Barclays analyst views below. Kering is starting to screen cheap to us here hence following up with analyst views.

  • Originally had 1Q organic sales for Group at -3%yoy (mgmt -10%) & Gucci at -7% (mgmt -20%). It has taken mgmt guidance for 1Q in full pushing FY24 adj. EPS down by -5%. It hasn't translated weaker 1H into 2H forecasts - sees growth in Gucci 2H sales now (though from a lower base) netting to a similar 2H EBIT to previous estimates.
  • It does see weaker margins now; originally had EBIT margins at 30% from 1H at 28.8% & 2H at 29.6% - its now revised that to 28.8% and 29% respectively.
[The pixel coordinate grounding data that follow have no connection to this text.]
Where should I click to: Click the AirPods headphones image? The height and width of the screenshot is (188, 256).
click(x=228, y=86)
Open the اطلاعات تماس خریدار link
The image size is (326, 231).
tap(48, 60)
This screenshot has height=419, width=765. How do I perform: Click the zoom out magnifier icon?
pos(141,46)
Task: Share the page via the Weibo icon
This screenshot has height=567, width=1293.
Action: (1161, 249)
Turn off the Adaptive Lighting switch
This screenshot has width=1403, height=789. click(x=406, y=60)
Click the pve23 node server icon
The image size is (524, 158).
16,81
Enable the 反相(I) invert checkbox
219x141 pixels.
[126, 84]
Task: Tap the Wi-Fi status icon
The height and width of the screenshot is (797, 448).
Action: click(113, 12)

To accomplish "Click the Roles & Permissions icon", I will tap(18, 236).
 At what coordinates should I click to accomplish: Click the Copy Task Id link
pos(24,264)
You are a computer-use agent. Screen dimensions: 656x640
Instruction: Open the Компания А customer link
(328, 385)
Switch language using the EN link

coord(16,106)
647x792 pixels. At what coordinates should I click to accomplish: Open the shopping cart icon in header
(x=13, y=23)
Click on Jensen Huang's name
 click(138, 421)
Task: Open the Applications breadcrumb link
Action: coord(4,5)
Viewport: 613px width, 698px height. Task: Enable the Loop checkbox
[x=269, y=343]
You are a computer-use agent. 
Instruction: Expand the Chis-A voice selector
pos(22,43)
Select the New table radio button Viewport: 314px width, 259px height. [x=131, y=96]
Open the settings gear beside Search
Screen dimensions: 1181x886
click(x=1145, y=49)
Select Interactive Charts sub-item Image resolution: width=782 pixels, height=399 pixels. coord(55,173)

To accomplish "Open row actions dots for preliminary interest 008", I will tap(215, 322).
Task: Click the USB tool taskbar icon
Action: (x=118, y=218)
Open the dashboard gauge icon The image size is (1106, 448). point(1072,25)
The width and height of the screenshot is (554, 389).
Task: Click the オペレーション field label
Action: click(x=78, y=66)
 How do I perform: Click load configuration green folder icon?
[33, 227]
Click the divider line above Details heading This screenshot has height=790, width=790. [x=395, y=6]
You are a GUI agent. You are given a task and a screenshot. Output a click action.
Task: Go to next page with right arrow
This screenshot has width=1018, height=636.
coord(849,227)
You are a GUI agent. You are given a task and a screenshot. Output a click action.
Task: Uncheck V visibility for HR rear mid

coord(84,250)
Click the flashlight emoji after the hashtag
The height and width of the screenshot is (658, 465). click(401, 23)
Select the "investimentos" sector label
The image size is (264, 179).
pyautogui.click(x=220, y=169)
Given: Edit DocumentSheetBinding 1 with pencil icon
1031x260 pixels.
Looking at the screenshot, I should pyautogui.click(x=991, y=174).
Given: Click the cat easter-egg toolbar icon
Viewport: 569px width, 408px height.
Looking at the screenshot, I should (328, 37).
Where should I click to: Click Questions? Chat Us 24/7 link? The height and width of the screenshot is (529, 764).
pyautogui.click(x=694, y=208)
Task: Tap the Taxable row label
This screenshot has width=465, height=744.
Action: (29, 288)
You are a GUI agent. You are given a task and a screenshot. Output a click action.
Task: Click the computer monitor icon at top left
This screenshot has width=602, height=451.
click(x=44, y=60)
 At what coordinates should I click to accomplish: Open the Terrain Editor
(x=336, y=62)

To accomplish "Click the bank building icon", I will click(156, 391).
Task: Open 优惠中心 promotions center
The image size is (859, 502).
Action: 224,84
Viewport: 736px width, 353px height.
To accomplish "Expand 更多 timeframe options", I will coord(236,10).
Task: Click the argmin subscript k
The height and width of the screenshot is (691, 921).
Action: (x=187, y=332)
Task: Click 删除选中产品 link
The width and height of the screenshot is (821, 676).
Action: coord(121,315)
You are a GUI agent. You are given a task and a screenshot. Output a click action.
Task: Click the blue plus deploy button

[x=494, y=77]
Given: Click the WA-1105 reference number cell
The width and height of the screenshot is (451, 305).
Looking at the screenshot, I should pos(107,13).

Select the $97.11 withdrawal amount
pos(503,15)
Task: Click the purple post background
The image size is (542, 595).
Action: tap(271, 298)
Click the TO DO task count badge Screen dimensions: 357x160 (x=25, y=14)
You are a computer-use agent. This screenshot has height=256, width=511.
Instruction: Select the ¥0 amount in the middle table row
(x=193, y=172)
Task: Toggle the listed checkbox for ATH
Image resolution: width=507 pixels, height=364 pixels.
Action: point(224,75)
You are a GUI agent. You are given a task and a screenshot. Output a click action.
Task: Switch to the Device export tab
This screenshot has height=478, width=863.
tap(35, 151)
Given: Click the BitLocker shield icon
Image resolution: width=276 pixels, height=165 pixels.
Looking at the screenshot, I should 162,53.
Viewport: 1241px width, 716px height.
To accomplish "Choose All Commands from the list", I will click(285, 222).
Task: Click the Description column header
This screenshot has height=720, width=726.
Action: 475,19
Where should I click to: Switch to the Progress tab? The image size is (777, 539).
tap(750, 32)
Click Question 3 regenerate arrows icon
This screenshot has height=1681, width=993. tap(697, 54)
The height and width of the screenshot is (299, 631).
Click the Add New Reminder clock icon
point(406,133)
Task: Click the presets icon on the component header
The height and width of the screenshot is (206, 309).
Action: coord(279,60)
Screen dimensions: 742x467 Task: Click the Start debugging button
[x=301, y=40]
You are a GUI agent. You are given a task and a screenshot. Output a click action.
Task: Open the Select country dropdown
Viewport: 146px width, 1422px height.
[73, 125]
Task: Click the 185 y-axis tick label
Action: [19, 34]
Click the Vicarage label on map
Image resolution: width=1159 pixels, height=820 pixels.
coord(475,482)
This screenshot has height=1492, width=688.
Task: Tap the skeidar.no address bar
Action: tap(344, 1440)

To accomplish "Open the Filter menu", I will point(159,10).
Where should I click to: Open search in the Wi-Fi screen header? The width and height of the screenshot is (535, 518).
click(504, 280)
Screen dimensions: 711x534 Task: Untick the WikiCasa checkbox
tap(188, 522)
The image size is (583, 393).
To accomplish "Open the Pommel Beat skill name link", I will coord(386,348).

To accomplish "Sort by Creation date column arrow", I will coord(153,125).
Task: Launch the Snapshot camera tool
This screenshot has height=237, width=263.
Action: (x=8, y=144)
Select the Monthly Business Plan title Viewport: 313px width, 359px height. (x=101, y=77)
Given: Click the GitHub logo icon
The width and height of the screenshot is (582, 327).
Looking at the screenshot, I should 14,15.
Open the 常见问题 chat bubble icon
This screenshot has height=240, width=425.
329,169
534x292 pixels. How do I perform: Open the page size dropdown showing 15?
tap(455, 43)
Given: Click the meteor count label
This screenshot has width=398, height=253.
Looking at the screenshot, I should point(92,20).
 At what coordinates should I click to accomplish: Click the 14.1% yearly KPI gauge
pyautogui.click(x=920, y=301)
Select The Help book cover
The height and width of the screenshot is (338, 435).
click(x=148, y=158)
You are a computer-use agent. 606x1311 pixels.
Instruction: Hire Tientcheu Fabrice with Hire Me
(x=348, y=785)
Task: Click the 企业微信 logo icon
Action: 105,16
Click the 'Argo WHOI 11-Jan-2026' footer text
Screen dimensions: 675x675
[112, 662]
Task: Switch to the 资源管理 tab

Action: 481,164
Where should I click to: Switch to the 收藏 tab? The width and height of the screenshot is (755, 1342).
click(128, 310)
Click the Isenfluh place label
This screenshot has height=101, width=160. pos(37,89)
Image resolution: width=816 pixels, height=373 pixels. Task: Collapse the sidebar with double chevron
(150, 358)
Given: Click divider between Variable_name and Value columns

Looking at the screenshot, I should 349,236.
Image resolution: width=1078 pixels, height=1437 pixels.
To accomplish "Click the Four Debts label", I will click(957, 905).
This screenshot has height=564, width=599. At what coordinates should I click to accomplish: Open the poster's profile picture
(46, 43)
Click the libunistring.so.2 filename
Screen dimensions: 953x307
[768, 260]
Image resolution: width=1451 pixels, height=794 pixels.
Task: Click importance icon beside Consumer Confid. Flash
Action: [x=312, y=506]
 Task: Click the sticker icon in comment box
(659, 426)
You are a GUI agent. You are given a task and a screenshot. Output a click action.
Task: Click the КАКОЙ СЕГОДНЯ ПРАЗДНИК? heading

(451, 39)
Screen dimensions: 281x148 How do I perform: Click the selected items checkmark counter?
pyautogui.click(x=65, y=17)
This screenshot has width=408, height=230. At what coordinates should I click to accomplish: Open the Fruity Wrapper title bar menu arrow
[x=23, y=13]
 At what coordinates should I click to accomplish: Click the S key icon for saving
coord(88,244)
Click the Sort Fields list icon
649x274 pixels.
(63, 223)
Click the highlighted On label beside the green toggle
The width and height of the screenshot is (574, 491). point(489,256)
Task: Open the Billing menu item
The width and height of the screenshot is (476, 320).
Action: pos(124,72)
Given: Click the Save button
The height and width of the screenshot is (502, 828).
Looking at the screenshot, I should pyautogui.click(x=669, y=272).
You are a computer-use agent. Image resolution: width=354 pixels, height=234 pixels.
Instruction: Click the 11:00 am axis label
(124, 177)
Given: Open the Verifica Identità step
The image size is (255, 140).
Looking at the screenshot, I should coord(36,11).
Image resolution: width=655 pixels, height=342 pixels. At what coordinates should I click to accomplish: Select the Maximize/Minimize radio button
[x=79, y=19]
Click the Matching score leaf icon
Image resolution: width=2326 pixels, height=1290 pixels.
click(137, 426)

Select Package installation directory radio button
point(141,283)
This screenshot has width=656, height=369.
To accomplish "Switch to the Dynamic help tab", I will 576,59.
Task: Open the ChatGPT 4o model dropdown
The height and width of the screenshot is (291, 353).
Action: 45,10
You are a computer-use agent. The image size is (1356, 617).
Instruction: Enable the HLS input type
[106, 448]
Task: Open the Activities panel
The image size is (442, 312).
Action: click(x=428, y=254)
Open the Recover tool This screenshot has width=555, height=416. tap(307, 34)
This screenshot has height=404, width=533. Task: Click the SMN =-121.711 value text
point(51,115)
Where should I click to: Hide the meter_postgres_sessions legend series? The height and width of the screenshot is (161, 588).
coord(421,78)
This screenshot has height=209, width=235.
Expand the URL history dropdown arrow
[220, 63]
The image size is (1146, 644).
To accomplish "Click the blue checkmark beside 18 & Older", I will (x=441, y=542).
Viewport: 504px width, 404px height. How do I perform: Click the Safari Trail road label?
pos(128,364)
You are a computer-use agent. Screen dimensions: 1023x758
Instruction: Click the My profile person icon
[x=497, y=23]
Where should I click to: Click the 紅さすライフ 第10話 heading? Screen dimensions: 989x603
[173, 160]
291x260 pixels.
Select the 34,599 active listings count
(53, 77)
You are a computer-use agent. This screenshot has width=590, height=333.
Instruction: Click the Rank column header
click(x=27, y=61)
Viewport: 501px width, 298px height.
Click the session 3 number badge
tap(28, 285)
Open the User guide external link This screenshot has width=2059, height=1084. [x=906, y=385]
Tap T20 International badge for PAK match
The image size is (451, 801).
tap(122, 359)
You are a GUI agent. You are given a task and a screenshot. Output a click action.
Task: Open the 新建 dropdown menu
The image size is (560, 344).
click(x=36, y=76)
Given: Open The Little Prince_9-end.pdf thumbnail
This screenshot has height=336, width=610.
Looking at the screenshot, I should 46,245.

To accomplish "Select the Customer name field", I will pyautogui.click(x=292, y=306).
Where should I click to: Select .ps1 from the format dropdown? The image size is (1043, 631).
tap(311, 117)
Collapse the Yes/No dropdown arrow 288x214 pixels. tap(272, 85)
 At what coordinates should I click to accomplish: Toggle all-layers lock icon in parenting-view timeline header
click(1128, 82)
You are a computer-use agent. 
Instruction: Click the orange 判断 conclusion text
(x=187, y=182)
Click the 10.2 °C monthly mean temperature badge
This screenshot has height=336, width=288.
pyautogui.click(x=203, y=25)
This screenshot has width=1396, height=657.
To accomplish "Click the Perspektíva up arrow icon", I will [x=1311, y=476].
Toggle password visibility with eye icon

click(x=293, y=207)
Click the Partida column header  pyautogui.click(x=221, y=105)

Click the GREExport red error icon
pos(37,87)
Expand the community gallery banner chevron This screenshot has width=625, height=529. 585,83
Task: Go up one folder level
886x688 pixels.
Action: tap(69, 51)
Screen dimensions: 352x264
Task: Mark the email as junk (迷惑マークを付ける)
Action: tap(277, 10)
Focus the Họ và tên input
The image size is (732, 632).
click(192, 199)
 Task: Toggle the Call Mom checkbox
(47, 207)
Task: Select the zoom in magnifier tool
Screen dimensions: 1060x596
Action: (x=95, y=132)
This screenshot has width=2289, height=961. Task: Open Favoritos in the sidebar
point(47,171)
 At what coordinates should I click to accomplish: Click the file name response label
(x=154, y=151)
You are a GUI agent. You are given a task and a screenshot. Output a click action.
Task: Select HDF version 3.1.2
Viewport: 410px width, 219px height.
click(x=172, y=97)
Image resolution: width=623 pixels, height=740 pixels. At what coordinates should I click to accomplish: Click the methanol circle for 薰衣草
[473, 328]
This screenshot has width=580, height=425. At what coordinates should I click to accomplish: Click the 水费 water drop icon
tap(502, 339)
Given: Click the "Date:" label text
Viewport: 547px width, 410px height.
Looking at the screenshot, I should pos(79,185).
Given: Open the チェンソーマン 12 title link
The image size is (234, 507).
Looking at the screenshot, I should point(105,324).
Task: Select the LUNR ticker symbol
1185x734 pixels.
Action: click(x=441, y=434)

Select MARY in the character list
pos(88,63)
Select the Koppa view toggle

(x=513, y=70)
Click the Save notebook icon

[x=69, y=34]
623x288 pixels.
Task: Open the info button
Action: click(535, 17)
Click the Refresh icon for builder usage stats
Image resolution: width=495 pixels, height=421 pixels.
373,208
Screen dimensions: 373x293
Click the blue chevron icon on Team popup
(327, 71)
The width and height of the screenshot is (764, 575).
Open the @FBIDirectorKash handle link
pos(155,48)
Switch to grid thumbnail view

  • We don't see any expectations from analyst on dividends being pared back substantially (Kering targets sizeable pay-out ratio at 50% of NI/no buybacks currently though) - S&P has assumed 50% payout & no buybacks to continue.
  • Net impact of above is EBIT revised down ~€200m to €4.1b in FY24 - that revision (of -€200m) is carried over to FY25 & FY26 estimates (i.e. hasn't extended negative 1H growth out). It leaves growth flat, +6.4%, +6.5% over FY24-26 - S&P expects organic growth to recover to 4-5^ over FY24-25.
  • FCF at €3.7b, €3.8b & €4.3b over FY24 -26 compares to S&P FOCF estimates of €3-3.5b in FY24 & €3.5-4b in FY25. Capex assumptions are in-line with S&P's at €1.2-1.3b.

Barclays sales & NI fcsts are below bbg consensus, FCF is higher than consensus (c €3.3/3.7b in FY24/25) that looks to be driven by higher Capex numbers in market consensus (€1.4b/1.35b in FY24/25). Nothing of alarm for us from the analysts with positive for credit on no translation of the 1H miss to a lack of a recovery in the 2H and/or following years - if S&P sees the same it may leave Kering on A Neg till FY24 results roll over.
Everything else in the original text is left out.